**TEXTAUSZUG**
══════════════════════════════

Feuilletonscout: Also wollen Sie konventionelle Rollen-Festlegungen aufbrechen?
Alexander Gilman: Absolut. Gucken Sie sich die großen Festivals an, etwa Verbier. Da kommen große Musiker hin und machen Kammermusik. Die sagen eben nicht, wir wollen Solisten oder Konzertmeister werden. Andere wollen ein Quartett bilden. Wir wollen allen in unserem Jugendorchester eine möglichst große Vielseitigkeit vermitteln. Vor allem wollen wir junge Talente aus ihren Übezellen herausholen. Die gehen sonst meist nur auf Wettbewerbe, wo sie selten Spaß an der Musik haben. Wir wollen, dass sie so früh wie möglich auf die Bühne kommen – lange bevor sie an der Hochschule studieren oder später um einen der wenigen Plätze in einem Profiorchester kämpfen.  Hier in unserem Orchester können sie erstmal lernen, eine Bühnenpräsenz aufzubauen. Wir haben einen Geiger unter uns, der nimmt gerade bei Sony seine erste Solo-CD auf. Aber bei ihm steckt schon die Erfahrung von 250 Konzerten in einem solchen Projekt drin.

 

Alexander Gilman und Marina Seltenreich / © Maurice Haas

 

Feuilletonscout: Wie viele Bewerber kommen zu den Auditions? Welches Skills sind gefragt?
Alexander Gilman: Im Jahr sind es 70 bis 80. Als erstes wird ein Video eingeschickt mit einem Motivationsschreiben, dann gibt es ein Interview und dann das Probespiel. Es geht nicht nur ums Spielen, sondern auch um den sozialpädagogischen Aspekt. Die Spieler müssen vor allem Teamplayer sein. Niemand soll hier sagen „Ich bin der beste“ – diese Haltung ist ausdrücklich nicht erwünscht. 

Feuilletonscout: Welchen Gewinn bringt das auswendige Musizieren auf der Bühne mit sich?
Alexander Gilman: Wenn die Noten nicht vor den Augen stehen, sieht man sich untereinander viel besser. Jede Gruppe soll mit der anderen interagieren. Die meisten Orchesterstücke versuchen wir auswendig zu spielen. Die verbindende Energie ist einfach eine andere!

Feuilletonscout: Ich hatte beim Konzert immer wieder den Eindruck, dass die Solisten eine ganz starke, intuitive Führungsqualität aufs Orchester ausstrahlen. Ist dieser Effekt gewollt?
Alexander Gilman: Auf jeden Fall. Ich sage immer: Wenn ihr euch nach hinten lehnt, wird das Orchester auch nicht aktiv mitgehen. Solisten müssen das Orchester mitführen. Es geht einfach darum, die eigene Energie einzubringen. Bühnenpräsenz ist hier alles, um als Solist ein ganzes Orchester mitzureißen und auf ein Maximum zu befördern.

══════════════════════════════

**AUFGABEN**
(A) Gib aus dem Interview den Abschnitt wörtlich wieder: Beginne bei den Worten „Feuilletonscout: Welchen Gewinn“ und höre nach den Worten „dieser Effekt gewollt?“ auf.
(B) Stimmen die folgenden Aussagen mit dem Interview überein? Beantworte jede mit Ja oder Nein und zitiere die entscheidenden Worte wörtlich. (i) Pro Jahr gibt es 70 bis 80 Bewerber. (ii) Bei der Auswahl kommt es allein auf das Spielen an. (iii) Das Orchester spielt sämtliche Orchesterstücke auswendig.
Die Liste hat mit dem Interview nichts zu tun.

**DATENABSCHNITT**

══════════════════════════════

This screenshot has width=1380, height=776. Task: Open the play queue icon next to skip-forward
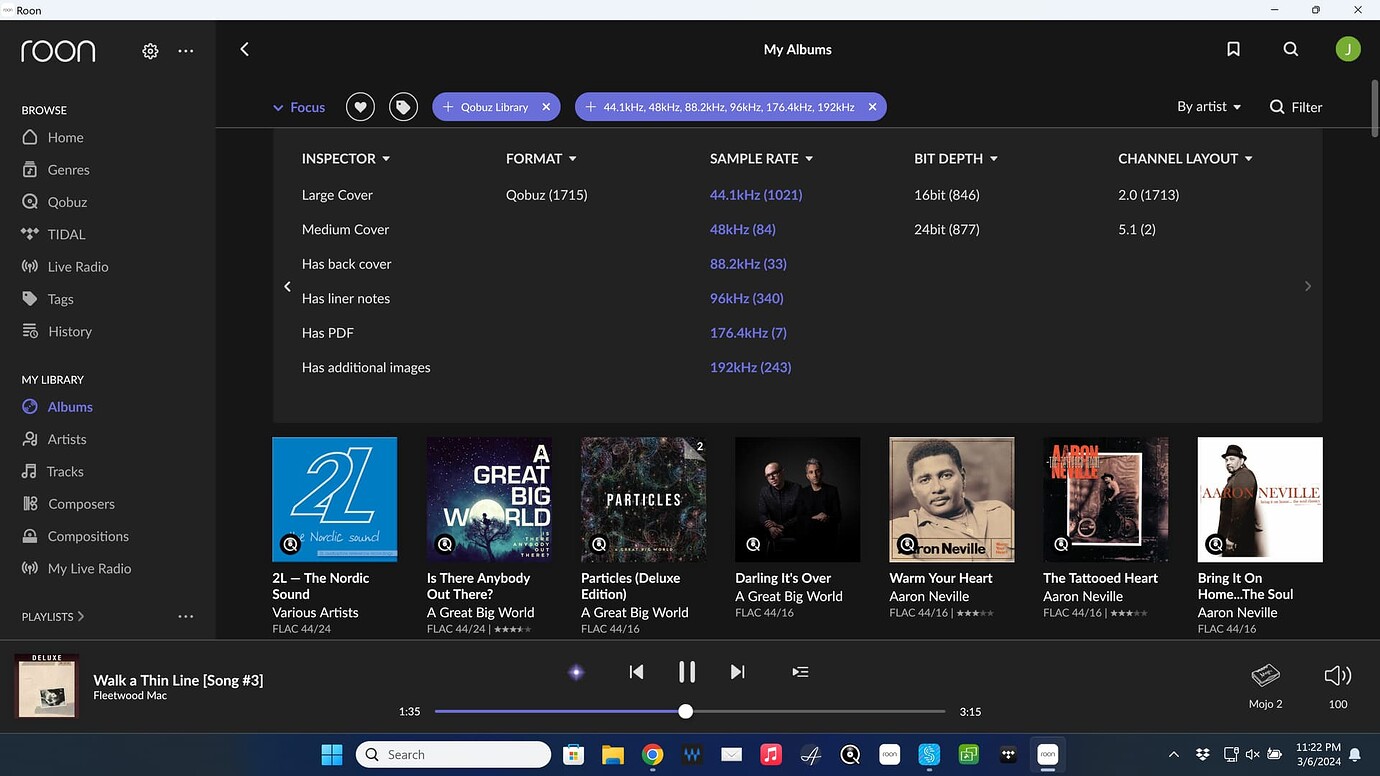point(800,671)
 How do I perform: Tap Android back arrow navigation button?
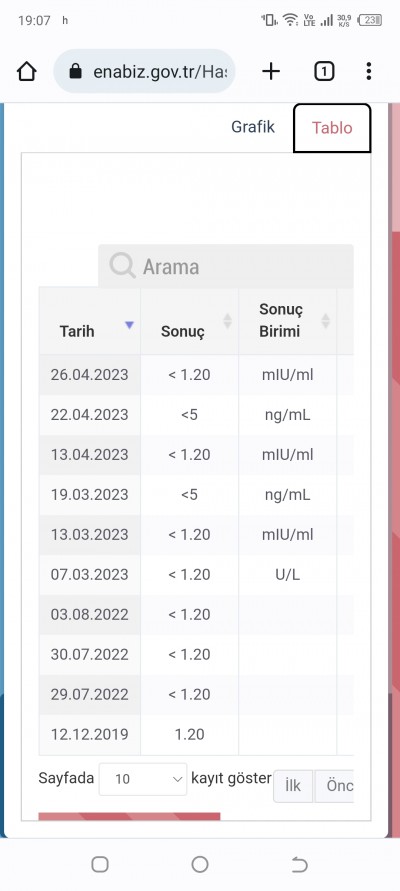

══════════════════════════════

**ENDERGEBNISSE**
(A)
Feuilletonscout: Welchen Gewinn bringt das auswendige Musizieren auf der Bühne mit sich?
Alexander Gilman: Wenn die Noten nicht vor den Augen stehen, sieht man sich untereinander viel besser. Jede Gruppe soll mit der anderen interagieren. Die meisten Orchesterstücke versuchen wir auswendig zu spielen. Die verbindende Energie ist einfach eine andere!

Feuilletonscout: Ich hatte beim Konzert immer wieder den Eindruck, dass die Solisten eine ganz starke, intuitive Führungsqualität aufs Orchester ausstrahlen. Ist dieser Effekt gewollt?

(B)
(i) Ja: „Im Jahr sind es 70 bis 80.“
(ii) Nein: „Es geht nicht nur ums Spielen, sondern auch um den sozialpädagogischen Aspekt.“
(iii) Nein: „Die meisten Orchesterstücke versuchen wir auswendig zu spielen.“